After the birth of Lizza, William Henry Tayloe attempted to break up the relationship between Grimshaw and Donnahan by first encouraging Donnahan to manage a different plantation miles away. When this did not work, Tayloe focused on Grimshaw instead, giving her four-year-old son John as a New Year's gift to his niece, Lucy Tayloe, who documented the exchange with a "Thank You" letter. This did not end the relationship between Donnahan and Grimshaw, and in 1855 Willie Anne was born, followed by William Henry. Because Tayloe controlled the reproductive rights of the women he enslaved, any of Grimshaw's children became his property. It was unusual that Tayloe disapproved of her children with Donnahan, as slave breeding could increase his profits. The remainder of Grimshaw's children stayed with her, and in 1858 Tayloe dismissed Donnahan, separating the white supervisor from Grimshaw. In 1861, Grimshaw was documented as a housekeeper on the Larkin plantation for her overseer, John W. Ramey. In 1862, Grimshaw gave birth to another baby, Thorton, fathered by Ramey. This created tensions between Mrs. Ramey and her husband and Ramey and Tayloe. In November 1865, Grimshaw is listed again at the Larkin plantation with five children, suggesting that she had given birth to yet another baby.
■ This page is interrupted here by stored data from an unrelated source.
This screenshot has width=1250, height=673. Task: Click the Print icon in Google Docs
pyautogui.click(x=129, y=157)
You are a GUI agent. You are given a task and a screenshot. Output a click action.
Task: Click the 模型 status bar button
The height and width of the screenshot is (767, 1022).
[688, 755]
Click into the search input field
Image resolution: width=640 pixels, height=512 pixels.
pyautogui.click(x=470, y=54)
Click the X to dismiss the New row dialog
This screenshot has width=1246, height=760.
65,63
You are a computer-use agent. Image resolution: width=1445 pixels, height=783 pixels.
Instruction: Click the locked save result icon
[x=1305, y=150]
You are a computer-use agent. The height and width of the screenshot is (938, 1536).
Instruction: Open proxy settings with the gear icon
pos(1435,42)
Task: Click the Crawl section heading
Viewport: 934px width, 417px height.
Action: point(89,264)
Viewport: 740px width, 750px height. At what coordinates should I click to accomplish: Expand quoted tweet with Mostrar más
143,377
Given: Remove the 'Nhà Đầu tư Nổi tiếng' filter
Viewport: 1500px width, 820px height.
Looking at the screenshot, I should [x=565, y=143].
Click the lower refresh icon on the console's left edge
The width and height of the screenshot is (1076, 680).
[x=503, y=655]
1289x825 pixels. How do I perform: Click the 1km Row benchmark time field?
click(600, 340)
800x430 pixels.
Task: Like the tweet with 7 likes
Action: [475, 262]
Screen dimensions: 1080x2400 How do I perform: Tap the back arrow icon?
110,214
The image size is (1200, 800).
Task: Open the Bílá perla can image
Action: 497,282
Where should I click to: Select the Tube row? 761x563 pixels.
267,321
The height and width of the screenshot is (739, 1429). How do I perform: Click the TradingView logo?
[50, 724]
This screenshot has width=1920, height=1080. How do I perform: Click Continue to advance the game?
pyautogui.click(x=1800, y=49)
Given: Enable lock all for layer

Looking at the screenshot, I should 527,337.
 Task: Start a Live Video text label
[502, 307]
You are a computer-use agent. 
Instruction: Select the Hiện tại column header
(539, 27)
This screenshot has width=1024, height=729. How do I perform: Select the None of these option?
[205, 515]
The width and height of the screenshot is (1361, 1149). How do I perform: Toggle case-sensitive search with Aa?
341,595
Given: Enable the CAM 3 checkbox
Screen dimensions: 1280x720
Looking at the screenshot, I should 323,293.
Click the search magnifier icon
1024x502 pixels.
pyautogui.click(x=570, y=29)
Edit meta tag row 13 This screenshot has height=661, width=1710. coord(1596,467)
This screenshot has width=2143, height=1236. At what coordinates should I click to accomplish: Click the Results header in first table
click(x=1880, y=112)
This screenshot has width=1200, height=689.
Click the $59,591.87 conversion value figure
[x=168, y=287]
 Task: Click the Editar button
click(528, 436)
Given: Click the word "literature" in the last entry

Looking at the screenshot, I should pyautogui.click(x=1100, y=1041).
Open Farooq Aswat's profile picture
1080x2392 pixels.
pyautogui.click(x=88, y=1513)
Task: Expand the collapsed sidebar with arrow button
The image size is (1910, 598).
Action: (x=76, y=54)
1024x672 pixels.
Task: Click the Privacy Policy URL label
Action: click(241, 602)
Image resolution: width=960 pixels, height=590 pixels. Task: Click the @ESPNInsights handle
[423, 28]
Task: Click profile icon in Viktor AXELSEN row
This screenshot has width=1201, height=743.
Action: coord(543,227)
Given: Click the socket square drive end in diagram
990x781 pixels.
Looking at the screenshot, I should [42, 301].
Shortly after the beginning of the American Civil War, Tayloe moved many of his enslaved workers on Mount Airy to Alabama. Many families that had been separated were given the chance to reunite; however, Grimshaw's husband, Jacob Carrington, had determined that freedom was more important than returning to his wife. He left Mount Airy in December 1861; Richard Dunn claims that he "deserted to the Yankee army" when he found out about Tayloe's plan to move. Carrington's decision demonstrates the difficult choice many enslaved women and men had to make between family and freedom, like that of Winney's father, Bill.

== Later years ==
Though the Grimshaw family is considered well-documented, other than the mention of the births of Winney Grimshaw's children, her documentation is sparse. She is listed as a domestic worker at the Oakland plantation between the ages of 19 and 28, then at the Woodlawn plantation between the ages of 29 and 32, and the Larkin plantation from ages 33 to 40. All three plantations were located in Alabama and were owned by William Henry Tayloe. Winney Grimshaw's name appears for the last time at the Larkin plantation in 1866. Tayloe, reflecting on his time as an enslaver, mentions Winney's name for the last time in 1868, saying, "Winney Grimshaw could fill a volume with interesting events, if [she] could write." Neither Grimshaw nor her children are listed on the 1870 United States census.